#service vom 23. Januar 2017

Verbraucher | WISO - #service vom 23. Januar 2017

Themen: Test: Gefährlicher Kinderwagen, Gleicher Flugpreis für alle Zahlungsarten, Glasscherben in Sauerkirschen, Urteil: Heimkosten müssen gezahlt werden.

Beitragslänge:
2 min
Datum:
Verfügbarkeit:
Video verfügbar bis 23.01.2018, 19:25

Gefährlicher Kinderwagen

Beim Kinderwagen „Noxxter“ der Firma „Knorr-Baby“ besteht die Gefahr, dass der Sitz falsch montiert wird und zu kippen droht. Die Kinder können sich dabei verletzen. Das ergab ein aktueller Kinderwagen-Test der Stiftung Warentest. Das Problem bei diesem Kombi-Kinderwagen: Der Sitz ist nur dann richtig befestigt, wenn alle vier Metallstifte einklinken. Im Test vermittelte sich den Prüfern schon nach dem Einklinken von zwei Stiften fälschlicherweise der Eindruck, der Sitz sei richtig befestigt. Eltern sollten genau prüfen, ob der Sitz wirklich an allen vier Stiften eingerastet ist. Der Hersteller wird - nach Angaben von Stiftung Warentest - die Gebrauchsanleitung der Kinderwagen mit Warnhinweisen ausliefern und die nächste Produktionsreihe mit einer Kippsperre versehen.
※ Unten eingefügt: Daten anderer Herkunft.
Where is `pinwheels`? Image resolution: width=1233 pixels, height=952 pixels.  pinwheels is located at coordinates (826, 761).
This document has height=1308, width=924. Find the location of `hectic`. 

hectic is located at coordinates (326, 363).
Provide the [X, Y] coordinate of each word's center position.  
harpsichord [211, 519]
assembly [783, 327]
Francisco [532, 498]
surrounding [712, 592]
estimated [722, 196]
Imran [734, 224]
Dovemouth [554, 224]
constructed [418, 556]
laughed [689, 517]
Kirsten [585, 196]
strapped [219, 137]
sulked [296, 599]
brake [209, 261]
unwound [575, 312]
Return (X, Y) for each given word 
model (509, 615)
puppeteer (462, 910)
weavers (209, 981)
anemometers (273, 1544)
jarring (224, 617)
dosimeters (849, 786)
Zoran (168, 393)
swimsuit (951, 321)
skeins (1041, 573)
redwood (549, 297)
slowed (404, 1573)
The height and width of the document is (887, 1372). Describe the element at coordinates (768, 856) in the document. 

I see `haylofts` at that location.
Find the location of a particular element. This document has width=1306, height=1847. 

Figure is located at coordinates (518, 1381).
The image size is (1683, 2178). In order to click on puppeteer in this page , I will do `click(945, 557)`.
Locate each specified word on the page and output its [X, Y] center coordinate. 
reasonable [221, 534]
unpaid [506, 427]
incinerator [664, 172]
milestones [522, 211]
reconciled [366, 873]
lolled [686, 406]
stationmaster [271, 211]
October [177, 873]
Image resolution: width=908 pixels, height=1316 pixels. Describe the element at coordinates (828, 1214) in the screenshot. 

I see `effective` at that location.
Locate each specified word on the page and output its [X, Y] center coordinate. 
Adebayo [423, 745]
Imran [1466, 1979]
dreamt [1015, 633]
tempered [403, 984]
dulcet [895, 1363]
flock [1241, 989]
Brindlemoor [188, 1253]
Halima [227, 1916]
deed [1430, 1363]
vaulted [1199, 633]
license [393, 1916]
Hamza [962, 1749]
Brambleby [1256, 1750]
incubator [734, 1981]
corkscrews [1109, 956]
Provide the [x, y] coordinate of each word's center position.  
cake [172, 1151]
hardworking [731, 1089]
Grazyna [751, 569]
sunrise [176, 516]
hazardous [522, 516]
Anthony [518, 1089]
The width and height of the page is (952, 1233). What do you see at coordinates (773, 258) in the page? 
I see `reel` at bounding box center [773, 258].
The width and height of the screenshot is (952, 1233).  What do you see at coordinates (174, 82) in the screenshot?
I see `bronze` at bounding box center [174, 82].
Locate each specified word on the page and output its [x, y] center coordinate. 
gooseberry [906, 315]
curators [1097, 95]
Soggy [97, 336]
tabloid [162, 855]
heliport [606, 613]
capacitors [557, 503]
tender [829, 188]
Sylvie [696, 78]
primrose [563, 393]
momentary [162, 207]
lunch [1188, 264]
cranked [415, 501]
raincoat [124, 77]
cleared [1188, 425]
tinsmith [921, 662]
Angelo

Gleicher Flugpreis für alle Zahlungsarten

Ob ein Flug mit einer bestimmten Kreditkarte bezahlt wird, darf den Preis nicht beeinflussen, so der Bundesgerichtshof (BGH-Urteil vom 29.09.2016, Az. I ZR 160/15) in seinem Urteil, das jetzt veröffentlicht wurde. Geklagt hatten die Verbraucherzentralen gegen ein Online-Reiseportal. Wer hier nach Flügen suchte, bekam Preise angeboten, die man ausschließlich mit einer bestimmten Kreditkarte bekam – bei jeder anderen Zahlungsart fiel eine Servicegebühr an. Ein Preisvergleich ist damit nicht möglich – und das verstößt gegen EU-Recht – so die Richter.

Glasscherben in Sauerkirschen

Der Discounter Kaufland ruft Sauerkirschen der Marke „K-Classik Sauerkirschen entsteint und gezuckert“ zurück. In einigen Gläsern können sich nach Angaben des Herstellers Glasscherben befinden. Betroffen sind Gläser mit dem Mindesthaltbarkeits-Datum 04.07.2019 und der Lieferantennummer 352916. Kundinnen und Kunden können die Sauerkirschen in jedem Kaufland gegen Erstattung des Kaufpreises zurückgeben - auch ohne Kassenzettel.

Tochter muss zahlen

Obwohl sie das Erbe ihrer Mutter ausgeschlagen hat, muss eine Frau nach dem Urteil des Oberlandesgerichts Oldenburg die ausstehenden Heimkosten ihrer verstorbenen Mutter übernehmen. In der Begründung des Gerichts heißt es: Die Tochter muss zahlen, weil sie eine Kostenübernahmeerklärung unterschrieben hat. Dass sie zwischenzeitlich ihr Erbe ausgeschlagen hatte, spielt dabei keine Rolle. Die Ansprüche des Pflegeheims gegen die Tochter bestehen weiterhin – so die Richter. Das Urteil des Oberlandesgerichts Oldenburg (Beschluss vom 21.12.2016 , - 4 U 36/16 - ) ist rechtskräftig.

Onlineportal zu Nahrungsergänzungsmitteln

Die Verbraucherzentralen haben ein neues Portal eingerichtet, das ausführlich über Nahrungsergänzungsmittel informiert. Mittlerweile nutzt in etwa jeder vierte Deutsche regelmäßig Vitamintabletten und Co. Auf der Seite klartext-nahrungsergaenzung.de finden Verbraucherinnen und Verbraucher ausführliche Produktinformationen und Hinweise zu möglichen Risiken von Nahrungsergänzungsmitteln - wie zum Beispiel Wechselwirkungen mit Medikamenten oder falsche Dosierungen. Nahrungsergänzungsmittel unterliegen keiner staatlichen Prüfung, sondern müssen nur beim Bundesamt für Verbraucherschutz und Lebensmittelsicherheit angezeigt werden. Deswegen raten Verbraucherzentralen dazu sich vor dem Kauf und der Einnahme von Nahrungsergänzungsmitteln genau zu informieren.